Tour-Sender seit 1948: die lange SR-Tradition bei der „Großen Schleife“

Der Saarländische Rundfunk ist der „Tour-Sender“. Genauer gesagt: Der SR ist der „Federführer“ für die ARD-Berichterstattung von der „Tour de France“. Das war er, egal ob mit oder ohne Live-Übertragungen, von Anfang an. Zuerst nur im Radio, dann auch im Fernsehen. Diese lange Tradition begann bereits bei Radio Saarbrücken. Aber wann genau?

Von Axel Buchholz

Der Saarländische Rundfunk ist der „Tour-Sender“. Genauer gesagt: Der SR ist der „Federführer“ für die ARD-Berichterstattung von der „Tour de France“. Das war er, egal ob mit oder ohne Live-Übertragungen, von Anfang an. Zuerst nur im Radio, dann auch im Fernsehen. Diese lange Tradition begann bereits bei Radio Saarbrücken. Aber wann genau?

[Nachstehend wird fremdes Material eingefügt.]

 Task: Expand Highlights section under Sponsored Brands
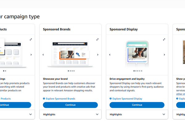97,114

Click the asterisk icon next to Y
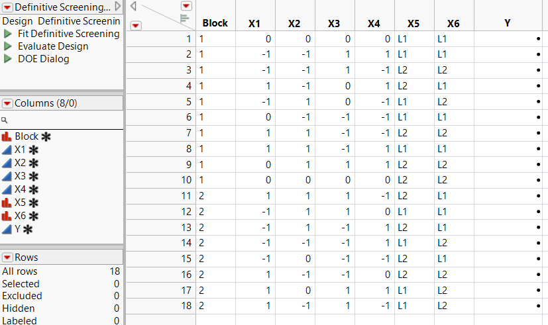tap(28, 229)
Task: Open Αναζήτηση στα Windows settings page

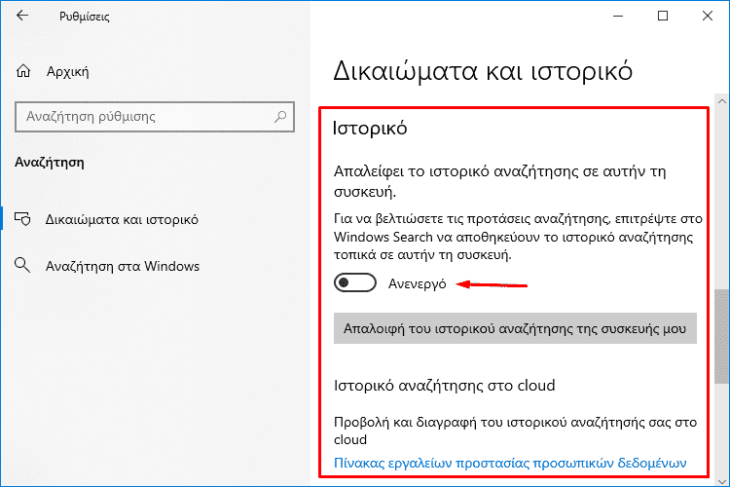Action: 123,266
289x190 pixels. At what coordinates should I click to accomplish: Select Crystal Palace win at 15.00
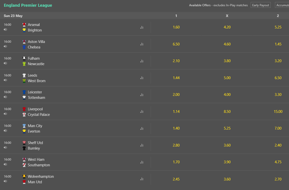tap(278, 112)
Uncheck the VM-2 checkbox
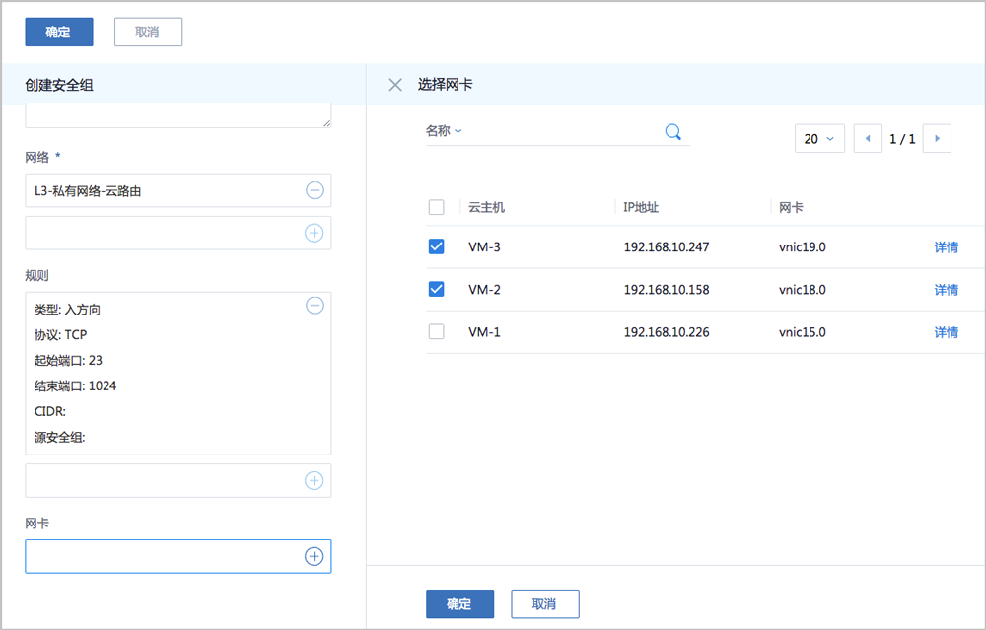Viewport: 986px width, 630px height. [436, 289]
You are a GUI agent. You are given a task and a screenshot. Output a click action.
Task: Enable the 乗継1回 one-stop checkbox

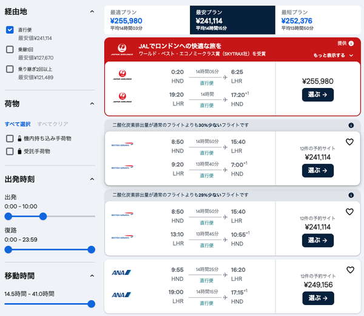tap(10, 49)
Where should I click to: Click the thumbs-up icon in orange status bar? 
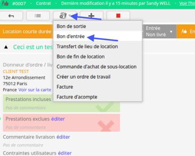point(184,31)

Die regelmäßige Übertragung der Tour de France gehört zu den Markenzeichen des Senders an der Saar. Durch neue Recherchen von SR-Dokumentar und Bibliothekar Roland Schmitt wissen wir nun: Radio Saarbrücken übertrug die Tour schon seit 1948. Das war die zweite Nachkriegstour, denn 1947 wurde die „grande boucle“ („große Schleife“) erstmals nach 1945 wieder gefahren. Seit 1939 hatte es keine Tour mehr gegeben.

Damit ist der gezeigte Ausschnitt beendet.